As usual it was Chandlee who destroyed my exquisitely planned weekend. Heading up Old Priest Grade early Sunday evening I was almost giddy in anticipation of an early arrival and a full night's sleep. Suddenly a green Toyota cruiser with a big goofy guy and a very blond woman careens by, slams on the brakes, and makes a hair-ball U-turn on the blind side of a hairpin turn. Obviously it was Chan. So I pulled over, turned off my already very hot VW van engine, and watched Chan's nutty twin go whizzing back up the hill without so much as a wave. I got back into the van and -- forgetting that things really heat up once the engine is turned off -- I restarted the van and BOOM! I exploded a plastic radiator fitting and purged the entire cooling system. Surprisingly the selection of all night, VW parts stores on the Sunday evening of Memorial day weekend in Big Oak Flat [population 43] turns out to be limited.
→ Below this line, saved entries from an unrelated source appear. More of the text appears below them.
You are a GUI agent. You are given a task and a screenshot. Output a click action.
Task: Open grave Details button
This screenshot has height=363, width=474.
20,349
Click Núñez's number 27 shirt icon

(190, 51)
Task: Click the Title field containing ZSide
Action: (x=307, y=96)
I hitched up the hill and convinced the one guy working in the one open gas station in Big Oak Flat to call up his girl friend and have her watch the store while he runs home and digs through his garage for two 1-1/4" PVC pipes and hose clamps. He finds two 1" pipes and a handful of small hose clamps. I duct tape the 1" pipes into 1-1/4" pipes, concatenate 8 tiny hose clamps into 4 usable clamps, plug the remaining hole with a screw, duct tape the entire mess together and, 4 hours after starting up Old Priest Grade, I continue onto the park for the normal late arrival/no sleep shenanigans.

By the time I hooked up with Greg the next morning my blood pressure had almost returned to a measurable state. As usual Greg quickly pushed it back off the scale. Our original plan was to slog back up the East Ledges to settle a bitter score with the Salathe Headwall. (Peteman and I did the Salathe a few weeks ago where I was soundly rejected on the Headwall opening up all kinds of old wounds.) Anyway I had barely started sauteing the shiitake mushroom omelets before Greg started whining and moaning about the hike etc. In my severely weakened mental state and knowing Greg's tendency to pass out above 6,000' I quickly gave up on the idea of climbing the finest pitch in the Valley. Instead I reluctantly agreed to jug to Heart and climb to pitch 24 to settle a bitter score with that darn Teflon Corner. Only this time I was armed with an extra pair of magic shoes specifically designed to stick to that slimy corner.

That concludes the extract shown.